When the resolution did come up, Krista told me she was caught by surprise. And as brutal as the reception to the resolution and her speech had been, she was thrilled that so many people came up to her afterwards to talk about it and to share contact information to keep organizing. It’s an encouraging development for those who wish to see police ejected from the labor movement, but we cannot hang all of our hopes on one group’s ability to pass one resolution; this is still just the beginning. Cop-Free AFSCME had made an impact, and forced a public conversation that many have long tried to avoid. “So, despite the boos, I’m invigorated, not demoralized, and we will never quit this fight. If they wanted to demoralize us—they failed,” she told me. And as one of her fellow delegates told me, “I guess we’ll see what happens at the next convention in Chicago 2024!”
AFSCME currently represents nearly 200,000 police and corrections officers.
And it will certainly be a hard fight. AFSCME currently represents nearly 200,000 police and corrections officers, and any union would understandably be loath to lose such a hefty chunk of its membership during a time of declining union density. That may be why the American Federation of Government Employees (AFGE) expressed such dismay when its Local 118, which represents ICE agents, began a process to legally separate from AFGE, prompting the union to file paperwork with the Federal Labor Relations Authority disclaiming interest in the unit. “It is clear that the AFGE Council 118 remains steadfast in their desire to no longer be a part of AFGE or the broader labor movement,” AFGE National President Everett Kelley said in a statement. (Some might say good riddance, or note the apparent efficacy of making law enforcement feel unwelcome within the movement; one can safely assume that, while their own resolution focused specifically on police unions, Cop-Free AFSCME has been following the situation with great interest).
There’s also the matter of a union’s ability to influence and curry favor within the Democratic party, whose leaders have spent the past two years screaming their heads off about how much they love cops and recoiling in horror at even the most modest proposals to rein in police power. In Krista’s estimation, the issue really comes down to power, over politics or even personal convictions. “But what is that power trying to accomplish?” she asked. “Is it the power of the working class?

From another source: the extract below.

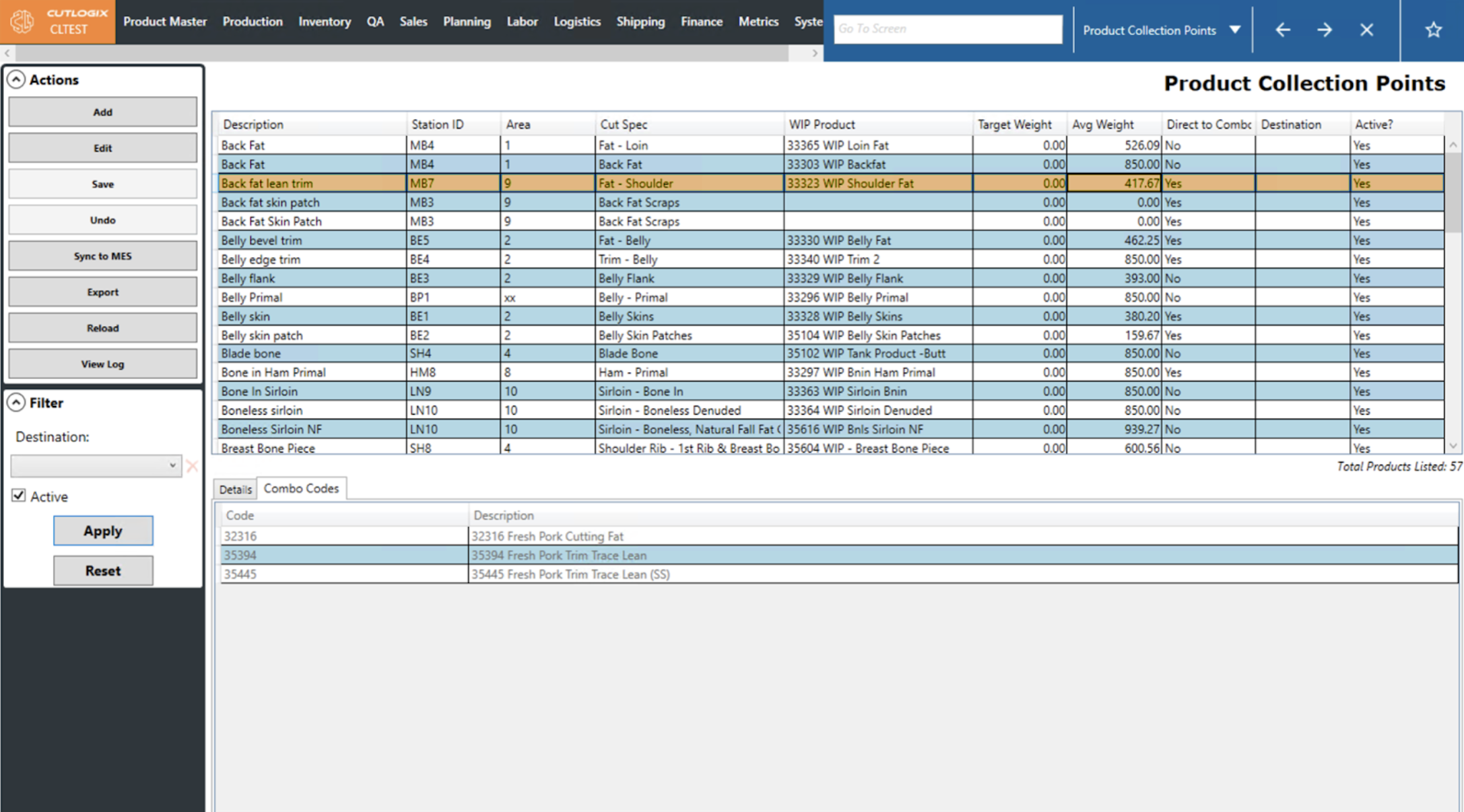Collapse the Filter panel

pyautogui.click(x=16, y=403)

There are working-class elements within AFSCME but because of its structure as a business union, and because it represents cops and corrections and other elements, it is blunted. It’s become sort of a bureaucratic arm of the Democratic Party in some ways, without having that true working-class spirit that a lot of early 20th-century unions had. And I think that the way of getting back to that is by making it more of a working-class union again.”
Cop-Free AFSCME has a long and difficult road ahead of them, but if they do eventually get their way, they’ll be doing just that. As River told me, they’ve spoken to a number of workers who have resisted joining their union specifically because of labor leaders’ support for the police. Those people have felt abandoned by a movement built on the sacrifices of the Black and Brown workers, whose modern-day descendants continue to be terrorized and abused by union members in blue. Imagine how much stronger we could be if we brought those workers in, and cut down police unions’ power at the same time. Remember, the working class and the employer class have nothing in common—and a cop is just a boss with a gun.